DETROIT (AP) – General Motors Corp. retirees represented by the United Auto Workers pay nothing now for their health care coverage, but most would have to pay up to $752 annually in deductibles, co-payments and monthly premiums under a tentative agreement reached this week between GM and the union, UAW officials said yesterday.

Under the agreement, GM hourly workers would contribute $1 per hour in future pay increases to a new fund to help pay for retirees’ health coverage. Single retirees would pay up to $370 in deductibles and fees for their coverage. And most retirees and all active hourly workers would pay higher co-payments for their prescription drugs.

GM pays for health care for 750,000 U.S. hourly employees, retirees and their dependents. The agreement would exclude around 74,000 low-income retirees whose GM pension is $8,000 a year. Most of those are elderly or are the surviving spouses of GM retirees, the UAW said.

This was the first time the UAW has revealed details of the agreement, which was announced Monday. UAW workers must ratify the agreement for it to take effect. UAW President Ron Gettelfinger declined to say when the vote would take place, saying the UAW and GM still need to work out some details.

If it is ratified, GM says the agreement would save it $3 billion annually before taxes and would cut $15 billion off its $60 billion in retiree health care liabilities. Gettelfinger said the union agreed to the changes after reviewing GM’s financial situation and was convinced the automaker needed the help it was requesting.

“This is a major move on our part, and it’s very difficult and very challenging,” Gettelfinger told reporters after meeting with local union leaders from across the country. “These are the times in which we find ourselves.
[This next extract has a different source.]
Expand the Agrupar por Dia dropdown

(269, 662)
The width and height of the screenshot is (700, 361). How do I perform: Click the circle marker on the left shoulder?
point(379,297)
We’re not hiding from our responsibilities.”

Gettelfinger said free-trade agreements that don’t protect U.S. workers and bankruptcy laws that allow companies to shed their pension obligations are partly to blame for the current climate. He repeated his call for a national health care system.

Three national UAW committees, including a group of retirees, endorsed the agreement yesterday, Gettelfinger said. Art Luna, president of UAW Local 602 in Lansing, said he was disappointed the union couldn’t do more for its retirees but he supported the agreement.

“We don’t just have an obligation to the workers, we have an obligation to the communities we live in,” Luna said. “The auto industry is very competitive and sometimes we have to do things to help the company along because we as a labor union cannot be successful if the company isn’t successful.”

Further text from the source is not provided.